=== What you should do ===
Output all entries below exactly as they are given.

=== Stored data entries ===
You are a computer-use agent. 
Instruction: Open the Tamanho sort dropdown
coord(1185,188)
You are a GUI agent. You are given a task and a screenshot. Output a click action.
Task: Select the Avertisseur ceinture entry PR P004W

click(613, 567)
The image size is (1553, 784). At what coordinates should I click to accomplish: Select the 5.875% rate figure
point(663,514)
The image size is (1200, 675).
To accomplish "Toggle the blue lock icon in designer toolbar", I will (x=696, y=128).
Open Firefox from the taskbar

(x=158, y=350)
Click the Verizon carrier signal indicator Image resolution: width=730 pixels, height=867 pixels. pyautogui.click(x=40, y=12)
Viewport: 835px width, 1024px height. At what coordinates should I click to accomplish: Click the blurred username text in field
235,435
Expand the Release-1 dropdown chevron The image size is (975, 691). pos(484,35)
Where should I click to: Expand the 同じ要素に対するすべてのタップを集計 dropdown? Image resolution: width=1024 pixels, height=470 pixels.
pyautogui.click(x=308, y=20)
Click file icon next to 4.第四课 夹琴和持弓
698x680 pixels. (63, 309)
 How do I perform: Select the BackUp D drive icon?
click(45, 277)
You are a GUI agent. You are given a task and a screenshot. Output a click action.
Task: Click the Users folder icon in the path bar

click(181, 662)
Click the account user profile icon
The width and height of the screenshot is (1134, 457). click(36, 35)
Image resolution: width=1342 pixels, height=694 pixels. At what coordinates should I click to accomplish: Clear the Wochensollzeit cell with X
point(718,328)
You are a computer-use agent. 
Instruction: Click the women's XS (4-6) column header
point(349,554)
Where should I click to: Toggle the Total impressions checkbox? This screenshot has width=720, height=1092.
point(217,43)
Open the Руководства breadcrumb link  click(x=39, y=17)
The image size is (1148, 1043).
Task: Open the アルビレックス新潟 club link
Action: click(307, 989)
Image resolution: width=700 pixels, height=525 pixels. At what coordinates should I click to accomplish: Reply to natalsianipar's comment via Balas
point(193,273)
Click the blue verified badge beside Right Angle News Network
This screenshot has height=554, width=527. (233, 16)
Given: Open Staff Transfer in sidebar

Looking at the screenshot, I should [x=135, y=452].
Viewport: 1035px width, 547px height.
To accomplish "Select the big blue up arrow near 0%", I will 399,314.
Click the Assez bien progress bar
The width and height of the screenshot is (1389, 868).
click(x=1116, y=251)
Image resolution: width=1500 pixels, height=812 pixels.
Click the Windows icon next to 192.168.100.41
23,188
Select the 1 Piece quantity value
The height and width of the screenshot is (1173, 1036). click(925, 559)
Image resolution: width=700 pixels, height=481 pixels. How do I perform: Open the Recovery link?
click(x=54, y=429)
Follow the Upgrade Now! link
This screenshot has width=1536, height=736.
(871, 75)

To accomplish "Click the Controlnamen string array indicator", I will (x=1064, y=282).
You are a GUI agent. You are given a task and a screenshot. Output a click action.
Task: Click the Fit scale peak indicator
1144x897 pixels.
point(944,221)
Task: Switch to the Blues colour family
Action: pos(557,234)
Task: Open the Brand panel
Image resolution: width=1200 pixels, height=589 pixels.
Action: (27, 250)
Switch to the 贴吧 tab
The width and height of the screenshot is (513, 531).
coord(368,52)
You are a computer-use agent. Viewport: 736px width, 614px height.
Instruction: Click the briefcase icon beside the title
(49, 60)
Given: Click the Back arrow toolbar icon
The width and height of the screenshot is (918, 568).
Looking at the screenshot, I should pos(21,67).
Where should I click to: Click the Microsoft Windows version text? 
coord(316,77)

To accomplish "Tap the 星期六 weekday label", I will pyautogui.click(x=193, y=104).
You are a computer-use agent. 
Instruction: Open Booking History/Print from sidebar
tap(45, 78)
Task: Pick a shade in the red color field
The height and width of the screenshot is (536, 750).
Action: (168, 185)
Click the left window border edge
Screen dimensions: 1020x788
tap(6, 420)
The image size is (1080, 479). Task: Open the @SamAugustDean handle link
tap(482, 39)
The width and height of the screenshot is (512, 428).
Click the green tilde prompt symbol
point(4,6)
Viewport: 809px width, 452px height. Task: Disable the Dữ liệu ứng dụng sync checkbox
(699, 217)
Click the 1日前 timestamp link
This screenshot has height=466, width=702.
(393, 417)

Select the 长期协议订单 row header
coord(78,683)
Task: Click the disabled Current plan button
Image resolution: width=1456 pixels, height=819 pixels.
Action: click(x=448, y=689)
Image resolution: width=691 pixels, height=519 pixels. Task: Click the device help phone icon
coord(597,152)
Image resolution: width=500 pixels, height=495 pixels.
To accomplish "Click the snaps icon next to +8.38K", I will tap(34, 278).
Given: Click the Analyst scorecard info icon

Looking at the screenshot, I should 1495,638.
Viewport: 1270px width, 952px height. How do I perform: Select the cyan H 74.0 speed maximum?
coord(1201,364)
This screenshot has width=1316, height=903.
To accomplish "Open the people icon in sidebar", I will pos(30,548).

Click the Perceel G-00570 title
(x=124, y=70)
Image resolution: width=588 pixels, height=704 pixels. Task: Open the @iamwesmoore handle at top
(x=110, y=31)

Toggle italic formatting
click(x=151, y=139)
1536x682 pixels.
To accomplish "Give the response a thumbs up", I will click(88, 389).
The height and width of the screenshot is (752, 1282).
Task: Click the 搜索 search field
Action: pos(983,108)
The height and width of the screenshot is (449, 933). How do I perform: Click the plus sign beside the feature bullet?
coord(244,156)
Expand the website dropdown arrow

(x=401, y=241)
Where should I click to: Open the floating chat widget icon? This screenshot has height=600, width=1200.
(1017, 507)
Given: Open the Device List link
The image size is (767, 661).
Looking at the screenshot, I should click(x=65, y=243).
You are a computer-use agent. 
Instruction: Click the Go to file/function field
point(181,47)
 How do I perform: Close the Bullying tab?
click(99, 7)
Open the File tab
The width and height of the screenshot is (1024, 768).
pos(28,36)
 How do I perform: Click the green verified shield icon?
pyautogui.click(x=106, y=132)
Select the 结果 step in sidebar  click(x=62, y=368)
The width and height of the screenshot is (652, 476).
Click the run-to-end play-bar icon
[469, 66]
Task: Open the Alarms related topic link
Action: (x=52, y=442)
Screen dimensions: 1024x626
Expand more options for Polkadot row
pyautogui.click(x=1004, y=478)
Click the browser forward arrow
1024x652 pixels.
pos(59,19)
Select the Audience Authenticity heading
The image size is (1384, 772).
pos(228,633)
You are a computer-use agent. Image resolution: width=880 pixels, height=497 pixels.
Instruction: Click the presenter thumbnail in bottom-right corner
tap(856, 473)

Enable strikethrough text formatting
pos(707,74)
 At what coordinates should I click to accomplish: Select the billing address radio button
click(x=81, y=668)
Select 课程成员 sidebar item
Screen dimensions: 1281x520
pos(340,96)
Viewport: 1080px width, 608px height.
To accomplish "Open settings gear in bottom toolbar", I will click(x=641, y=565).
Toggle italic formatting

=== Exercise solution ===
You are a computer-use agent. 
Instruction: Open the Tamanho sort dropdown
coord(1185,188)
You are a GUI agent. You are given a task and a screenshot. Output a click action.
Task: Select the Avertisseur ceinture entry PR P004W

click(613, 567)
The image size is (1553, 784). At what coordinates should I click to accomplish: Select the 5.875% rate figure
point(663,514)
The image size is (1200, 675).
To accomplish "Toggle the blue lock icon in designer toolbar", I will (x=696, y=128).
Open Firefox from the taskbar

(x=158, y=350)
Click the Verizon carrier signal indicator Image resolution: width=730 pixels, height=867 pixels. pyautogui.click(x=40, y=12)
Viewport: 835px width, 1024px height. At what coordinates should I click to accomplish: Click the blurred username text in field
235,435
Expand the Release-1 dropdown chevron The image size is (975, 691). pos(484,35)
Where should I click to: Expand the 同じ要素に対するすべてのタップを集計 dropdown? Image resolution: width=1024 pixels, height=470 pixels.
pyautogui.click(x=308, y=20)
Click file icon next to 4.第四课 夹琴和持弓
698x680 pixels. (63, 309)
 How do I perform: Select the BackUp D drive icon?
click(45, 277)
You are a GUI agent. You are given a task and a screenshot. Output a click action.
Task: Click the Users folder icon in the path bar

click(181, 662)
Click the account user profile icon
The width and height of the screenshot is (1134, 457). click(36, 35)
Image resolution: width=1342 pixels, height=694 pixels. At what coordinates should I click to accomplish: Clear the Wochensollzeit cell with X
point(718,328)
You are a computer-use agent. 
Instruction: Click the women's XS (4-6) column header
point(349,554)
Where should I click to: Toggle the Total impressions checkbox? This screenshot has width=720, height=1092.
point(217,43)
Open the Руководства breadcrumb link  click(x=39, y=17)
The image size is (1148, 1043).
Task: Open the アルビレックス新潟 club link
Action: click(307, 989)
Image resolution: width=700 pixels, height=525 pixels. At what coordinates should I click to accomplish: Reply to natalsianipar's comment via Balas
point(193,273)
Click the blue verified badge beside Right Angle News Network
This screenshot has height=554, width=527. (233, 16)
Given: Open Staff Transfer in sidebar

Looking at the screenshot, I should [x=135, y=452].
Viewport: 1035px width, 547px height.
To accomplish "Select the big blue up arrow near 0%", I will 399,314.
Click the Assez bien progress bar
The width and height of the screenshot is (1389, 868).
click(x=1116, y=251)
Image resolution: width=1500 pixels, height=812 pixels.
Click the Windows icon next to 192.168.100.41
23,188
Select the 1 Piece quantity value
The height and width of the screenshot is (1173, 1036). click(925, 559)
Image resolution: width=700 pixels, height=481 pixels. How do I perform: Open the Recovery link?
click(x=54, y=429)
Follow the Upgrade Now! link
This screenshot has width=1536, height=736.
(871, 75)

To accomplish "Click the Controlnamen string array indicator", I will (x=1064, y=282).
You are a GUI agent. You are given a task and a screenshot. Output a click action.
Task: Click the Fit scale peak indicator
1144x897 pixels.
point(944,221)
Task: Switch to the Blues colour family
Action: pos(557,234)
Task: Open the Brand panel
Image resolution: width=1200 pixels, height=589 pixels.
Action: (27, 250)
Switch to the 贴吧 tab
The width and height of the screenshot is (513, 531).
coord(368,52)
You are a computer-use agent. Viewport: 736px width, 614px height.
Instruction: Click the briefcase icon beside the title
(49, 60)
Given: Click the Back arrow toolbar icon
The width and height of the screenshot is (918, 568).
Looking at the screenshot, I should pos(21,67).
Where should I click to: Click the Microsoft Windows version text? 
coord(316,77)

To accomplish "Tap the 星期六 weekday label", I will pyautogui.click(x=193, y=104).
You are a computer-use agent. 
Instruction: Open Booking History/Print from sidebar
tap(45, 78)
Task: Pick a shade in the red color field
The height and width of the screenshot is (536, 750).
Action: (168, 185)
Click the left window border edge
Screen dimensions: 1020x788
tap(6, 420)
The image size is (1080, 479). Task: Open the @SamAugustDean handle link
tap(482, 39)
The width and height of the screenshot is (512, 428).
Click the green tilde prompt symbol
point(4,6)
Viewport: 809px width, 452px height. Task: Disable the Dữ liệu ứng dụng sync checkbox
(699, 217)
Click the 1日前 timestamp link
This screenshot has height=466, width=702.
(393, 417)

Select the 长期协议订单 row header
coord(78,683)
Task: Click the disabled Current plan button
Image resolution: width=1456 pixels, height=819 pixels.
Action: click(x=448, y=689)
Image resolution: width=691 pixels, height=519 pixels. Task: Click the device help phone icon
coord(597,152)
Image resolution: width=500 pixels, height=495 pixels.
To accomplish "Click the snaps icon next to +8.38K", I will tap(34, 278).
Given: Click the Analyst scorecard info icon

Looking at the screenshot, I should 1495,638.
Viewport: 1270px width, 952px height. How do I perform: Select the cyan H 74.0 speed maximum?
coord(1201,364)
This screenshot has width=1316, height=903.
To accomplish "Open the people icon in sidebar", I will pos(30,548).

Click the Perceel G-00570 title
(x=124, y=70)
Image resolution: width=588 pixels, height=704 pixels. Task: Open the @iamwesmoore handle at top
(x=110, y=31)

Toggle italic formatting
click(x=151, y=139)
1536x682 pixels.
To accomplish "Give the response a thumbs up", I will click(88, 389).
The height and width of the screenshot is (752, 1282).
Task: Click the 搜索 search field
Action: pos(983,108)
The height and width of the screenshot is (449, 933). How do I perform: Click the plus sign beside the feature bullet?
coord(244,156)
Expand the website dropdown arrow

(x=401, y=241)
Where should I click to: Open the floating chat widget icon? This screenshot has height=600, width=1200.
(1017, 507)
Given: Open the Device List link
The image size is (767, 661).
Looking at the screenshot, I should click(x=65, y=243).
You are a computer-use agent. 
Instruction: Click the Go to file/function field
point(181,47)
 How do I perform: Close the Bullying tab?
click(99, 7)
Open the File tab
The width and height of the screenshot is (1024, 768).
pos(28,36)
 How do I perform: Click the green verified shield icon?
pyautogui.click(x=106, y=132)
Select the 结果 step in sidebar  click(x=62, y=368)
The width and height of the screenshot is (652, 476).
Click the run-to-end play-bar icon
[469, 66]
Task: Open the Alarms related topic link
Action: (x=52, y=442)
Screen dimensions: 1024x626
Expand more options for Polkadot row
pyautogui.click(x=1004, y=478)
Click the browser forward arrow
1024x652 pixels.
pos(59,19)
Select the Audience Authenticity heading
The image size is (1384, 772).
pos(228,633)
You are a computer-use agent. Image resolution: width=880 pixels, height=497 pixels.
Instruction: Click the presenter thumbnail in bottom-right corner
tap(856, 473)

Enable strikethrough text formatting
pos(707,74)
 At what coordinates should I click to accomplish: Select the billing address radio button
click(x=81, y=668)
Select 课程成员 sidebar item
Screen dimensions: 1281x520
pos(340,96)
Viewport: 1080px width, 608px height.
To accomplish "Open settings gear in bottom toolbar", I will click(x=641, y=565).
Toggle italic formatting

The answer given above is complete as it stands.